#### EXERCISE PROMPT
All the entries below should be reproduced exactly.

[DATASET ENTRIES — start]

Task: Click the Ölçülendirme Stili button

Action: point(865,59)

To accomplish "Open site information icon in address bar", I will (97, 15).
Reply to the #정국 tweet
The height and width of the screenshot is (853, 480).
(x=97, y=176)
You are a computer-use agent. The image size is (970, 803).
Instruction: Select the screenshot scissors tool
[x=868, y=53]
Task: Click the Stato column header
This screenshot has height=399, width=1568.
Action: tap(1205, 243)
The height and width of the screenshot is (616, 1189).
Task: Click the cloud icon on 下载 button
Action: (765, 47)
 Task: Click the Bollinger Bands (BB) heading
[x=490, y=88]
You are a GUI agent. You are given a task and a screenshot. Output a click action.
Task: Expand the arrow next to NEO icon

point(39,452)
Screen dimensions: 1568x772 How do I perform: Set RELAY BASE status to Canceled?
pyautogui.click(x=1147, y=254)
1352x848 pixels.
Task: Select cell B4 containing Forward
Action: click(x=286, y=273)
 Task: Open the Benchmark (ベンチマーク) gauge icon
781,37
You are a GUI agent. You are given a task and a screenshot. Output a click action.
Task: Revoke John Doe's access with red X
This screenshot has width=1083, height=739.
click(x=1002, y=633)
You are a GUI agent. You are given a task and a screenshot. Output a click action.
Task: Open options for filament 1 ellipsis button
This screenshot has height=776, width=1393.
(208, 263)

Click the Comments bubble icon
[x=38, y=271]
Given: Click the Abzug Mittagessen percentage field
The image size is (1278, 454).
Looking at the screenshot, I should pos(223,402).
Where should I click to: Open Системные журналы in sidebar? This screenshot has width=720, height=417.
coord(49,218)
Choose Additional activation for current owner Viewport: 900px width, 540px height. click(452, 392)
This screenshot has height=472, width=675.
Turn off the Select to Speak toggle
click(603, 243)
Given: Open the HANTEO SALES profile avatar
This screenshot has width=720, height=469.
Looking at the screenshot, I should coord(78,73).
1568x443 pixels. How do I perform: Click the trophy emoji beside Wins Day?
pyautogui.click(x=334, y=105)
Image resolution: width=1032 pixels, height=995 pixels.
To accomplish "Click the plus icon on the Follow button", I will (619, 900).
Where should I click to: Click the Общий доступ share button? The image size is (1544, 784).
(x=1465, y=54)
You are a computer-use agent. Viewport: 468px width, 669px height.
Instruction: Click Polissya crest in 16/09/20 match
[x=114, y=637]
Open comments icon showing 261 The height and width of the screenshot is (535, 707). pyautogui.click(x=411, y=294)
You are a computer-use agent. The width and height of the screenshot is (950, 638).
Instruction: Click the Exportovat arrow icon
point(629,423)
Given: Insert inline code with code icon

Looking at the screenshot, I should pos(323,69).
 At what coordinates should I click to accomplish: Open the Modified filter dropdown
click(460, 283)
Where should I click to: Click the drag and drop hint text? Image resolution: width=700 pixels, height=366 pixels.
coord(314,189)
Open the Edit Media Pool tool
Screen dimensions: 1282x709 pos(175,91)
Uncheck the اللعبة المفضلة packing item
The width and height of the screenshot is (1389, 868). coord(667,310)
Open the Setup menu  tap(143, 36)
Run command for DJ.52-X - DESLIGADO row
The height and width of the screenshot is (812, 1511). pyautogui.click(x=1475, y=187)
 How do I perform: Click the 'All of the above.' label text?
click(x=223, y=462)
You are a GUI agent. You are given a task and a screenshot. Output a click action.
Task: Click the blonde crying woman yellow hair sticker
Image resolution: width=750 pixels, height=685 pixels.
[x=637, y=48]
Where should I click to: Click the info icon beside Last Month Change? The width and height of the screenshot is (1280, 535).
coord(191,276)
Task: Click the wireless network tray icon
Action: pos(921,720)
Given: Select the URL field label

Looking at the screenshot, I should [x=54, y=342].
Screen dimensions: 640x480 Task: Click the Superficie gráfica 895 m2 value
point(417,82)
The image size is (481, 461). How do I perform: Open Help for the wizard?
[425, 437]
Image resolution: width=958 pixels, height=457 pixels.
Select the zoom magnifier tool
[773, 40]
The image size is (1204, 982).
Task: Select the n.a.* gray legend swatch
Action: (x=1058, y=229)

[DATASET ENTRIES — finish]

#### OUTPUT FOR THIS EXERCISE
Task: Click the Ölçülendirme Stili button

Action: point(865,59)

To accomplish "Open site information icon in address bar", I will (97, 15).
Reply to the #정국 tweet
The height and width of the screenshot is (853, 480).
(x=97, y=176)
You are a computer-use agent. The image size is (970, 803).
Instruction: Select the screenshot scissors tool
[x=868, y=53]
Task: Click the Stato column header
This screenshot has height=399, width=1568.
Action: tap(1205, 243)
The height and width of the screenshot is (616, 1189).
Task: Click the cloud icon on 下载 button
Action: (765, 47)
 Task: Click the Bollinger Bands (BB) heading
[x=490, y=88]
You are a GUI agent. You are given a task and a screenshot. Output a click action.
Task: Expand the arrow next to NEO icon

point(39,452)
Screen dimensions: 1568x772 How do I perform: Set RELAY BASE status to Canceled?
pyautogui.click(x=1147, y=254)
1352x848 pixels.
Task: Select cell B4 containing Forward
Action: click(x=286, y=273)
 Task: Open the Benchmark (ベンチマーク) gauge icon
781,37
You are a GUI agent. You are given a task and a screenshot. Output a click action.
Task: Revoke John Doe's access with red X
This screenshot has width=1083, height=739.
click(x=1002, y=633)
You are a GUI agent. You are given a task and a screenshot. Output a click action.
Task: Open options for filament 1 ellipsis button
This screenshot has height=776, width=1393.
(208, 263)

Click the Comments bubble icon
[x=38, y=271]
Given: Click the Abzug Mittagessen percentage field
The image size is (1278, 454).
Looking at the screenshot, I should pos(223,402).
Where should I click to: Open Системные журналы in sidebar? This screenshot has width=720, height=417.
coord(49,218)
Choose Additional activation for current owner Viewport: 900px width, 540px height. click(452, 392)
This screenshot has height=472, width=675.
Turn off the Select to Speak toggle
click(603, 243)
Given: Open the HANTEO SALES profile avatar
This screenshot has width=720, height=469.
Looking at the screenshot, I should coord(78,73).
1568x443 pixels. How do I perform: Click the trophy emoji beside Wins Day?
pyautogui.click(x=334, y=105)
Image resolution: width=1032 pixels, height=995 pixels.
To accomplish "Click the plus icon on the Follow button", I will (619, 900).
Where should I click to: Click the Общий доступ share button? The image size is (1544, 784).
(x=1465, y=54)
You are a computer-use agent. Viewport: 468px width, 669px height.
Instruction: Click Polissya crest in 16/09/20 match
[x=114, y=637]
Open comments icon showing 261 The height and width of the screenshot is (535, 707). pyautogui.click(x=411, y=294)
You are a computer-use agent. The width and height of the screenshot is (950, 638).
Instruction: Click the Exportovat arrow icon
point(629,423)
Given: Insert inline code with code icon

Looking at the screenshot, I should pos(323,69).
 At what coordinates should I click to accomplish: Open the Modified filter dropdown
click(460, 283)
Where should I click to: Click the drag and drop hint text? Image resolution: width=700 pixels, height=366 pixels.
coord(314,189)
Open the Edit Media Pool tool
Screen dimensions: 1282x709 pos(175,91)
Uncheck the اللعبة المفضلة packing item
The width and height of the screenshot is (1389, 868). coord(667,310)
Open the Setup menu  tap(143, 36)
Run command for DJ.52-X - DESLIGADO row
The height and width of the screenshot is (812, 1511). pyautogui.click(x=1475, y=187)
 How do I perform: Click the 'All of the above.' label text?
click(x=223, y=462)
You are a GUI agent. You are given a task and a screenshot. Output a click action.
Task: Click the blonde crying woman yellow hair sticker
Image resolution: width=750 pixels, height=685 pixels.
[x=637, y=48]
Where should I click to: Click the info icon beside Last Month Change? The width and height of the screenshot is (1280, 535).
coord(191,276)
Task: Click the wireless network tray icon
Action: pos(921,720)
Given: Select the URL field label

Looking at the screenshot, I should [x=54, y=342].
Screen dimensions: 640x480 Task: Click the Superficie gráfica 895 m2 value
point(417,82)
The image size is (481, 461). How do I perform: Open Help for the wizard?
[425, 437]
Image resolution: width=958 pixels, height=457 pixels.
Select the zoom magnifier tool
[773, 40]
The image size is (1204, 982).
Task: Select the n.a.* gray legend swatch
Action: (x=1058, y=229)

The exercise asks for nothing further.